_EXERCISE OBJECTIVE_:
Rewrite these rows with "printer" changed to "scanner" and nothing else altered.

_DATA FOR THE TASK_:
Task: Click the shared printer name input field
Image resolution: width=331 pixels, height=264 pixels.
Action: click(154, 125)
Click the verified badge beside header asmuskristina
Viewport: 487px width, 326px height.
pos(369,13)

_TASK OUTPUT_:
Task: Click the shared scanner name input field
Image resolution: width=331 pixels, height=264 pixels.
Action: click(154, 125)
Click the verified badge beside header asmuskristina
Viewport: 487px width, 326px height.
pos(369,13)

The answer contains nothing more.